WHAT TO DO
Reproduce the following records verbatim, starting with the line that contains "Switch to Page Layout view in status bar" and ending after the line that contains "click(x=78, y=259)".
□ □ □ □ □ □ □
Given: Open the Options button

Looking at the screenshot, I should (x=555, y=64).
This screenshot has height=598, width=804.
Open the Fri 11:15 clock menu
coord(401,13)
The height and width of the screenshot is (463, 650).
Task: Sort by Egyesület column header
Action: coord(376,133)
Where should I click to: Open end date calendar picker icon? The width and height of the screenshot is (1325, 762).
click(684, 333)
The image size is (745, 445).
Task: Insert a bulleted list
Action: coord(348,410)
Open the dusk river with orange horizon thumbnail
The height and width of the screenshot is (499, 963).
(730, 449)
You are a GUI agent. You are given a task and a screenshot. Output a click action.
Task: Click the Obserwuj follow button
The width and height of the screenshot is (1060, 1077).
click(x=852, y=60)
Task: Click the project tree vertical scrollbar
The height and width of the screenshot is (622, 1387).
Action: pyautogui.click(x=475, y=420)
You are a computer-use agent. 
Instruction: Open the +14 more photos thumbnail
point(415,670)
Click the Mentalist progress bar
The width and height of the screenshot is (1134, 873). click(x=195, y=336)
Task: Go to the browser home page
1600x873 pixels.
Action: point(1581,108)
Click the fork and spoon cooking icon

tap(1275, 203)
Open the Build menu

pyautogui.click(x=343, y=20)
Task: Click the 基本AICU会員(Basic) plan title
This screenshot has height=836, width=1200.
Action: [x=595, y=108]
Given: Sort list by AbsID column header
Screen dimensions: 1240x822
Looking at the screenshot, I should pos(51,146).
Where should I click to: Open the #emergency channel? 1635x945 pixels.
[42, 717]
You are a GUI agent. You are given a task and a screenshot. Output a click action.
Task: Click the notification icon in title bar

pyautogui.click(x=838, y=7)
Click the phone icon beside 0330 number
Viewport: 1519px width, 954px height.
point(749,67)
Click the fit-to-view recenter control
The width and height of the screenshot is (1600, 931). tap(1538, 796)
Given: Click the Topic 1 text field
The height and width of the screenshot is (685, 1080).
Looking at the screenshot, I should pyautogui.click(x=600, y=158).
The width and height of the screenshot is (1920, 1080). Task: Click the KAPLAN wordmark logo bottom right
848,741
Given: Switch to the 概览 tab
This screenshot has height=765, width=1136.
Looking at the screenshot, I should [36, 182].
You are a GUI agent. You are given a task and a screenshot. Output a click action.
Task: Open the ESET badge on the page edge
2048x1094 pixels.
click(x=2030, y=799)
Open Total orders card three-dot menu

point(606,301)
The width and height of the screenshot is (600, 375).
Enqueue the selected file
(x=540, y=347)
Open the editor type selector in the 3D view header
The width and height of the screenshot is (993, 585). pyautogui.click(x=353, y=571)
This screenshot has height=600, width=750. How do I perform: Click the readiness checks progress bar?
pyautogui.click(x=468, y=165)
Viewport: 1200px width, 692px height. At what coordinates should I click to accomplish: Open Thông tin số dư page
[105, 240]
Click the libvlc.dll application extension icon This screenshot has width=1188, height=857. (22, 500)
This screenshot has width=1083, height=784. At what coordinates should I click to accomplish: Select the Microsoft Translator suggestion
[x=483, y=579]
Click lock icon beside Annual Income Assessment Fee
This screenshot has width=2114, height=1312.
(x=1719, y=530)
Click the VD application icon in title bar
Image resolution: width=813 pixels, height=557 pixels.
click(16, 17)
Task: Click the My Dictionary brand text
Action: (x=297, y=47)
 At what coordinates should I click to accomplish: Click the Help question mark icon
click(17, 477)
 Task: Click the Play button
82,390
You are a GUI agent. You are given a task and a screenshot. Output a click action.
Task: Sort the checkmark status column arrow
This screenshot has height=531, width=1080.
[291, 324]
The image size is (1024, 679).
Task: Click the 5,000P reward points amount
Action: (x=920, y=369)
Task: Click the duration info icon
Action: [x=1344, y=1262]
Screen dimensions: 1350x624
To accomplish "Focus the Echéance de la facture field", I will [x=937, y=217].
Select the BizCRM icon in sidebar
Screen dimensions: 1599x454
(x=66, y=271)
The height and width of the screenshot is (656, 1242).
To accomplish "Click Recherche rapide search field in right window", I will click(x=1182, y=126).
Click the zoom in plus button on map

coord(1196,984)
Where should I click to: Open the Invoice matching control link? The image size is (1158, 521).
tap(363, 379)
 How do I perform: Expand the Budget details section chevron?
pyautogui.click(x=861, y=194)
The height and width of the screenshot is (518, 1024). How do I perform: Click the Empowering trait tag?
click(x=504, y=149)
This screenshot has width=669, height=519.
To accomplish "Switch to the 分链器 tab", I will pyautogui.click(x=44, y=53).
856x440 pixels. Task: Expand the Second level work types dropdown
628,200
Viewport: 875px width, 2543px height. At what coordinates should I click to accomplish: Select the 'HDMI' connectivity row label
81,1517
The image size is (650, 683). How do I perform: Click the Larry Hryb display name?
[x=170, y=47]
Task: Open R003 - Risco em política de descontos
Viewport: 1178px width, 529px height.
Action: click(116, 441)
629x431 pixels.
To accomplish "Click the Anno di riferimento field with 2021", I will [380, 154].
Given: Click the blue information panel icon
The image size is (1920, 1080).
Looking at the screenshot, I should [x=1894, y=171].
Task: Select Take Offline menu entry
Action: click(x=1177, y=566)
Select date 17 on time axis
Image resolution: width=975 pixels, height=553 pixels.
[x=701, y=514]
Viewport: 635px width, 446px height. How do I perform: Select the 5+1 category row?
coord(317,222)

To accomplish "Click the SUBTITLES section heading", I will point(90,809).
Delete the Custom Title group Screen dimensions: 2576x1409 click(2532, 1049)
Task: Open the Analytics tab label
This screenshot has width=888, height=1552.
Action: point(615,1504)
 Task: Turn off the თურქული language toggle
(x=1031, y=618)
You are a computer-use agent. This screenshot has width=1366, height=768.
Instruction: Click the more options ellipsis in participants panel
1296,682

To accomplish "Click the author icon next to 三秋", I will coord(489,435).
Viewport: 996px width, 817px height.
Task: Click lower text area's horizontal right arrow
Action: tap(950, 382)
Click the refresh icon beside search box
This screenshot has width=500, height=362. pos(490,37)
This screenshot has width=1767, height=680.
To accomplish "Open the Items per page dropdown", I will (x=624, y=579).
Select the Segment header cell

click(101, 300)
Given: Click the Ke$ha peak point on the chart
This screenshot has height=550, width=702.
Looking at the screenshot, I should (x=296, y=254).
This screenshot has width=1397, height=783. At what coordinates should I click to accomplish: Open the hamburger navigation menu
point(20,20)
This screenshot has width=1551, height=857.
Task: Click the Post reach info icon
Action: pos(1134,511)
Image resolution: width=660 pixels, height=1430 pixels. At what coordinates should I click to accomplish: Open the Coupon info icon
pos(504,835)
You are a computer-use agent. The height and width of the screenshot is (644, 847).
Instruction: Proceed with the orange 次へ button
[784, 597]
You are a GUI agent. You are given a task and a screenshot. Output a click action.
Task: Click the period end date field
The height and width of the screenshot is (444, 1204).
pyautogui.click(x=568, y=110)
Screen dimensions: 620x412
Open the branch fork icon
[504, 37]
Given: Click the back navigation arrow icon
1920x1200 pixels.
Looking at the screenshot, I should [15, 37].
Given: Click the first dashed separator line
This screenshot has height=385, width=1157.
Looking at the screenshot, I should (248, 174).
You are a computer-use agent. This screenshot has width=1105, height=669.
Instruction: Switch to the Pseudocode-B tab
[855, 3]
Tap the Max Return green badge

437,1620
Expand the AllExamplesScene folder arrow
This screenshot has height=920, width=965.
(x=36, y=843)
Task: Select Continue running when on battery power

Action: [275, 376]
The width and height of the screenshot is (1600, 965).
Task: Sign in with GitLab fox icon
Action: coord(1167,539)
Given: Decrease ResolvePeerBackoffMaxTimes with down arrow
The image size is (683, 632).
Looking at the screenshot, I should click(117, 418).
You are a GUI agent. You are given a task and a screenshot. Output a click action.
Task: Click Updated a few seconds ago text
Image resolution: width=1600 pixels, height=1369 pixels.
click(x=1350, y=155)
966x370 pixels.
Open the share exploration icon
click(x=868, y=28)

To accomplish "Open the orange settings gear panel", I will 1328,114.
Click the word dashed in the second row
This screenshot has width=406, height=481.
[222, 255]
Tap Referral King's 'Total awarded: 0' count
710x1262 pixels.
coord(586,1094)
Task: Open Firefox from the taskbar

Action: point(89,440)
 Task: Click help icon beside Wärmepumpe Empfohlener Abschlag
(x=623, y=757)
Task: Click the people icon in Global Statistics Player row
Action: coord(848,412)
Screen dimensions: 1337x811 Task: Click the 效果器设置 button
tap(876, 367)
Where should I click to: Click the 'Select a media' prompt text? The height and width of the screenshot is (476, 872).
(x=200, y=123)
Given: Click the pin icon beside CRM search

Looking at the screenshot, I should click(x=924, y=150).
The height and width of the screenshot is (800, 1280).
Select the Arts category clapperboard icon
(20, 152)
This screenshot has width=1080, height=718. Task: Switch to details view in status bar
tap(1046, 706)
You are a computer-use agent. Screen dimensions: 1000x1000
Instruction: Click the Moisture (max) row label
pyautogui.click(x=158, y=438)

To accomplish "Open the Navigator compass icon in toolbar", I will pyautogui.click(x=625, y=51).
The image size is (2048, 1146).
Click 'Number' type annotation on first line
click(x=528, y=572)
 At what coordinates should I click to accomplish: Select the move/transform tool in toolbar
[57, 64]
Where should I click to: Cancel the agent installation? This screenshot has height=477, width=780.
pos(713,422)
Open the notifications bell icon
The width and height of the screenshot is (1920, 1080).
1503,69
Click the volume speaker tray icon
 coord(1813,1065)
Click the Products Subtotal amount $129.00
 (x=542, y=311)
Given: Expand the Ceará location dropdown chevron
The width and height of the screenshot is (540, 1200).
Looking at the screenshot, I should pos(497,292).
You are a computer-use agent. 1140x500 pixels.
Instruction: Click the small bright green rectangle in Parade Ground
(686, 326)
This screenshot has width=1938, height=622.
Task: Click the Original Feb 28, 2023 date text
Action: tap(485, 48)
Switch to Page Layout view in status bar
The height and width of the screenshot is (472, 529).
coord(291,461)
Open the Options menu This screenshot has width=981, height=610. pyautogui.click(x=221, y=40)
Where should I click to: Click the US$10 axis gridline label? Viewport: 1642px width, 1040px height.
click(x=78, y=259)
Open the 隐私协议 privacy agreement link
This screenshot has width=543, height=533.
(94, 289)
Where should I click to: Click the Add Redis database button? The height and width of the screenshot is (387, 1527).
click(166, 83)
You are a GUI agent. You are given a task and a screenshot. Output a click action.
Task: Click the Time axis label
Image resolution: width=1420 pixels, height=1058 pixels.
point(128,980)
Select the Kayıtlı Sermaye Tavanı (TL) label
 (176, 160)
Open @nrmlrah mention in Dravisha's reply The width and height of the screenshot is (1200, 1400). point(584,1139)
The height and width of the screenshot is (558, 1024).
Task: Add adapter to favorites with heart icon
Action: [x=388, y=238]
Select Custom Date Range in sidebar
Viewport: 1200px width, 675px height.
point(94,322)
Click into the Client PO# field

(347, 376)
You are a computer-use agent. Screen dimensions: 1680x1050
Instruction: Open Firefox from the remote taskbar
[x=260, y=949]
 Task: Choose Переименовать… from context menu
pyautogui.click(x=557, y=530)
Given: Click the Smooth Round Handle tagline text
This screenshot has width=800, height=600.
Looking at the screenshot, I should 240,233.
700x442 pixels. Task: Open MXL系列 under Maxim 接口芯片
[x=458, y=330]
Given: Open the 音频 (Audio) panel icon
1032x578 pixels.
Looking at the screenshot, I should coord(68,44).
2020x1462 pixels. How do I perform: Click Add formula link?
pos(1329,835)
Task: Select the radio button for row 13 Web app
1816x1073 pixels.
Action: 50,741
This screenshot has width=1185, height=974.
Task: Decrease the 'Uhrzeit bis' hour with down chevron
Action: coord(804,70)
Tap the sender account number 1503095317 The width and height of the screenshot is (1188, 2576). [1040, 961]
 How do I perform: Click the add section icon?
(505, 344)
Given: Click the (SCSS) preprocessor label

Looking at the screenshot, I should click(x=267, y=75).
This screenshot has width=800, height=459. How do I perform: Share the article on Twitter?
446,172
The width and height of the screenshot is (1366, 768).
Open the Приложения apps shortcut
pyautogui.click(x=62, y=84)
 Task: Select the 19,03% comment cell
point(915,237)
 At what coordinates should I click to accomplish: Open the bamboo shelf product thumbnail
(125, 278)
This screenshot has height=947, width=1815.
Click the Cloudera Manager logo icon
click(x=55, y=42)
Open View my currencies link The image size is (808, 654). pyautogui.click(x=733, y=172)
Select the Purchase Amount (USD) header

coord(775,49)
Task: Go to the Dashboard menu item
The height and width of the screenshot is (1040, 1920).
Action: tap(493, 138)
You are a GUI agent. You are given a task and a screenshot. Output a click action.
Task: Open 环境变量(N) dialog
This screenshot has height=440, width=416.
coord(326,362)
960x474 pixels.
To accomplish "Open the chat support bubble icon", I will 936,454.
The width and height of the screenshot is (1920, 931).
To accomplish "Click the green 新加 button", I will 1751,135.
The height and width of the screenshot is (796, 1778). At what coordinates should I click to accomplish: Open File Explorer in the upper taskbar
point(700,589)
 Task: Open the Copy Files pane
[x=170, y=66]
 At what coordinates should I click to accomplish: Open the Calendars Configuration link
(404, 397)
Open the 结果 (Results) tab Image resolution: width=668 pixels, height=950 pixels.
□ □ □ □ □ □ □
TASK ANSWER
Switch to Page Layout view in status bar
The height and width of the screenshot is (472, 529).
coord(291,461)
Open the Options menu This screenshot has width=981, height=610. pyautogui.click(x=221, y=40)
Where should I click to: Click the US$10 axis gridline label? Viewport: 1642px width, 1040px height.
click(x=78, y=259)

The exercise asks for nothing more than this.